Hillsdale College Hosts First 2017-18 CCA Seminar
Center for Constructive Alternatives opens annual series with discussion of Soviet Communism
HILLSDALE, Mich., Sept. 29, 2017 /PRNewswire/ -- Hillsdale College is proud to open its 2017-18 Center for Constructive Alternatives (CCA) seminar series with lectures on Soviet Communism from October 1 through October 4. In recognition of the centenary of the Russian Revolution, the first of this year's four CCA events will explore the people, history and beliefs behind the Russian Revolution and the Soviet regime that followed.

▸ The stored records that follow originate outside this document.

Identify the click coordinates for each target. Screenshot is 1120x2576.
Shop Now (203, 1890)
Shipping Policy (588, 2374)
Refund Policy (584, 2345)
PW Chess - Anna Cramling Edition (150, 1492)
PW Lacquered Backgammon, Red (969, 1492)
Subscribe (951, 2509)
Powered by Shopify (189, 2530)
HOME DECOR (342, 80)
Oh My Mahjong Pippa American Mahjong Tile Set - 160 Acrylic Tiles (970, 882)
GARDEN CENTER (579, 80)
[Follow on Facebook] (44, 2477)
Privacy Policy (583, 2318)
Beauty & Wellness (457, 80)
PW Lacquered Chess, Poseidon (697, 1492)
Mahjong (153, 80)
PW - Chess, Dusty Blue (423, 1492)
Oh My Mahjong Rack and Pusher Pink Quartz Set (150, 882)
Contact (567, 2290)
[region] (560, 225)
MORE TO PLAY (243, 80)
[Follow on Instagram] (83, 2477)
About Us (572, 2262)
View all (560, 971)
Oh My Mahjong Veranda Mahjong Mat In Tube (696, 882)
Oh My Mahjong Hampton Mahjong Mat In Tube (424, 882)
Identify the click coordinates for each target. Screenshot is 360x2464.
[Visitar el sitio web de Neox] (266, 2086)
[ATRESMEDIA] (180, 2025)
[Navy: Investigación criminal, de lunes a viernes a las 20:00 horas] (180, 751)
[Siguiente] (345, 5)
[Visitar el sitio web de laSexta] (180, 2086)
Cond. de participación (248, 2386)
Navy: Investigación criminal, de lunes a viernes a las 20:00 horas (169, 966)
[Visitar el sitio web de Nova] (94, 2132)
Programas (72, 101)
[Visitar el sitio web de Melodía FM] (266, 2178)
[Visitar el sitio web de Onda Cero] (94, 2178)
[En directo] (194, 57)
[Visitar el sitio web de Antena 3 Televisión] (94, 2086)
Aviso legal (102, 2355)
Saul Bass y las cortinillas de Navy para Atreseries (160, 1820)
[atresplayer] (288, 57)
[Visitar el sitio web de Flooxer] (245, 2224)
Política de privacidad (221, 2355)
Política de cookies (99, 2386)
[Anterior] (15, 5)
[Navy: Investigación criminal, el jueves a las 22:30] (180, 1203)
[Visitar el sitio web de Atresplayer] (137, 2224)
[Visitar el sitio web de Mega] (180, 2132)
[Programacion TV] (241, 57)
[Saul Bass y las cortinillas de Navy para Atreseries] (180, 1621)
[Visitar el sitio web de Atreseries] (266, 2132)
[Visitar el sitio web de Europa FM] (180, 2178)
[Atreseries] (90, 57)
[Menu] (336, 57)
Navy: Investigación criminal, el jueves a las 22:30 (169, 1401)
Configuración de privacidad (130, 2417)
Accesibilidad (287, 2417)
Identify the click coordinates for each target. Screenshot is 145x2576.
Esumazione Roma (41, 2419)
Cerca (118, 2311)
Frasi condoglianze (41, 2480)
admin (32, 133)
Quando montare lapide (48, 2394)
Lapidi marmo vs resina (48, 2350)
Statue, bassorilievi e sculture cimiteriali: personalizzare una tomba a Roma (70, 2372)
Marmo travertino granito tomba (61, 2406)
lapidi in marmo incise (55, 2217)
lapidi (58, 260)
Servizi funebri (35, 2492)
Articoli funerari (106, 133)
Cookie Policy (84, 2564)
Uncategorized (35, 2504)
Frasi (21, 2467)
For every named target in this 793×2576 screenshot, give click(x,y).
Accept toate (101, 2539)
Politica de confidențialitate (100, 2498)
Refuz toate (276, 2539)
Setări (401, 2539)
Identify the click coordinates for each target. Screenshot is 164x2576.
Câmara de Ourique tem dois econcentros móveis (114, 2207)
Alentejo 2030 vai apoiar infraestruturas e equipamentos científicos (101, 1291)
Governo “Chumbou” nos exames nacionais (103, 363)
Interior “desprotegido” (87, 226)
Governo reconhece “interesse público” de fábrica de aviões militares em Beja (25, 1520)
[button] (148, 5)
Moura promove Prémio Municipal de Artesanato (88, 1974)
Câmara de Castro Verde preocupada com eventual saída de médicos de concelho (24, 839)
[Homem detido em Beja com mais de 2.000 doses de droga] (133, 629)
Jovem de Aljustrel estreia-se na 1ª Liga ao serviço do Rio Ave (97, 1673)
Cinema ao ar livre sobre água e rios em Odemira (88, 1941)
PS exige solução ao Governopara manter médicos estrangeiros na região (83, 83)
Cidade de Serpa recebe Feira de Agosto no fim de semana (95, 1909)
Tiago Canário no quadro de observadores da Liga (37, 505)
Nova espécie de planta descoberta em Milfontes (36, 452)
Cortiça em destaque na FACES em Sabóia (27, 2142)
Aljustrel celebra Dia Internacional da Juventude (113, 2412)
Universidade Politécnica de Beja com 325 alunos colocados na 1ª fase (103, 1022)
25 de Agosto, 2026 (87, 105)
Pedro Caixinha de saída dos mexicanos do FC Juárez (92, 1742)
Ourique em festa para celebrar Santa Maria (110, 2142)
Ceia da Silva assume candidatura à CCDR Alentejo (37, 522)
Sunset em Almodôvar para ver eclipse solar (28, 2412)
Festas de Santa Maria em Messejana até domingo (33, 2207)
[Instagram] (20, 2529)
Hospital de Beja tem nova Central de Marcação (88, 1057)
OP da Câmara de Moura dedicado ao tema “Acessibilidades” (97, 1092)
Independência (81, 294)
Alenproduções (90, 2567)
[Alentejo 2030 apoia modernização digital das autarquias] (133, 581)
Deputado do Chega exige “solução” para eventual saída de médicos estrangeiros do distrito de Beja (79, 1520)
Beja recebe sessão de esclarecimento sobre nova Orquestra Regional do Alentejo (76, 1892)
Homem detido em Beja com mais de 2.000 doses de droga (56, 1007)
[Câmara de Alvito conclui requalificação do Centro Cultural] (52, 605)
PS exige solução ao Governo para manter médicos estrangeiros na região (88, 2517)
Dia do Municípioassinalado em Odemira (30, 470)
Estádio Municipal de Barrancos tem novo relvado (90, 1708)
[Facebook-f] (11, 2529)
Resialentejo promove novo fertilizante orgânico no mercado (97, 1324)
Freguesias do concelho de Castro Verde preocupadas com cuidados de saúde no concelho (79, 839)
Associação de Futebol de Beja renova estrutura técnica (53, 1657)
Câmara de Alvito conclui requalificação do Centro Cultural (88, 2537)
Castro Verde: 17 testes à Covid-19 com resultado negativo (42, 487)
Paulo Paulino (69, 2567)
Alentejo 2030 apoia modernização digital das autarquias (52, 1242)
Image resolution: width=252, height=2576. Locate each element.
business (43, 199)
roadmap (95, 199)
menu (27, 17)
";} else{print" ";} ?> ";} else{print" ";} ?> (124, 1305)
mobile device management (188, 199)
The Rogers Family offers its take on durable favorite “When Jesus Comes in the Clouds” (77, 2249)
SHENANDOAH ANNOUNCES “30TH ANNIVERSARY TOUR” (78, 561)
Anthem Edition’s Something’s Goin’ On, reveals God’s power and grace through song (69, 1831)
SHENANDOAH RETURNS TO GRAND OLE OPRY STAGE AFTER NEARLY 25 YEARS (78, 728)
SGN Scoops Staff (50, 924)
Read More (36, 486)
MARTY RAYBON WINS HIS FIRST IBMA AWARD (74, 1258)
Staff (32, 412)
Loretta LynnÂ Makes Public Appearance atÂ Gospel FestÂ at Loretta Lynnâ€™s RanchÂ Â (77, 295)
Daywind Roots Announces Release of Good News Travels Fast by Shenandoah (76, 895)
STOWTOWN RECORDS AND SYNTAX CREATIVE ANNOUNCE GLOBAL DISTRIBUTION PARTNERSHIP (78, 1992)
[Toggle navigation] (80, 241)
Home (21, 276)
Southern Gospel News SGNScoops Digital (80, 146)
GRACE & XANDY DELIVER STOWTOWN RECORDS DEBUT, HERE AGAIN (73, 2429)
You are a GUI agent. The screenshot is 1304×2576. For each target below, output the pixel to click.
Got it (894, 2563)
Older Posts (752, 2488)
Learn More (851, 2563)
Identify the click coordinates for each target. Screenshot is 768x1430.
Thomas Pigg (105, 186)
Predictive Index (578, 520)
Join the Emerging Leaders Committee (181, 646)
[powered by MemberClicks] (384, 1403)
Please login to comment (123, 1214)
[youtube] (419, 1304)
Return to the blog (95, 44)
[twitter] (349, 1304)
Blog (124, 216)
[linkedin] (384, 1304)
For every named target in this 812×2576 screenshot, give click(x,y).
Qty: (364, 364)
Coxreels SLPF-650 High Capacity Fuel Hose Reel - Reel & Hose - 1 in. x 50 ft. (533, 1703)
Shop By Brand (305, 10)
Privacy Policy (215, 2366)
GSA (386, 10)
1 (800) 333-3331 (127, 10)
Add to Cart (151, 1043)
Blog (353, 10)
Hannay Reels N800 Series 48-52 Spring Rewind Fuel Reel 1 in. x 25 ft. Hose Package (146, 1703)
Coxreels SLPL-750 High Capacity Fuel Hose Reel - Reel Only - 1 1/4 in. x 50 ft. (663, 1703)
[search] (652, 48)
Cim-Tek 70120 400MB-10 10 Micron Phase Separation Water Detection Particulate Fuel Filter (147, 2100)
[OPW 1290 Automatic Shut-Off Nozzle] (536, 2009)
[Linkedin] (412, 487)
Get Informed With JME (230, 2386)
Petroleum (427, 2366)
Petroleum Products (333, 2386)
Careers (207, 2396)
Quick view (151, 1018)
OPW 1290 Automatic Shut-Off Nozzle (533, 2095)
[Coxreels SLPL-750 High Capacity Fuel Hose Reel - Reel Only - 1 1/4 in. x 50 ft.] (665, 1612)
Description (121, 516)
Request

The first in the CCA series will feature various scholars discussing Soviet Communism from diverse perspectives. Among the featured guest lecturers is author and historian Arthur Herman. Currently a senior fellow at the Hudson Institute, Herman earned his doctorate in history and classics from Johns Hopkins University and is the author of several nonfiction books, including New York Times bestseller How the Scots Invented the Modern World, Pulitzer Prize finalist Gandhi and Churchill and Freedom's Forge: How American Business Produced Victory in World War II, a pick for The Economist's Best Books of 2012. Herman's lecture on October 1 is titled Lenin and the Russian Revolution.
Hillsdale's Center for Constructive Alternatives seminars gather students and visitors four times each year to hear from experts on a wide range of topics in one of the country's largest college lecture series. Instituted in 1972, CCA lectures have featured more than 1,300 speakers, including Ronald Reagan, Jeane J. Kirkpatrick, Steve Forbes, Madeleine L'Engle and Stephen Ambrose, among many others. For more information, visit the Center for Constructive Alternatives website here.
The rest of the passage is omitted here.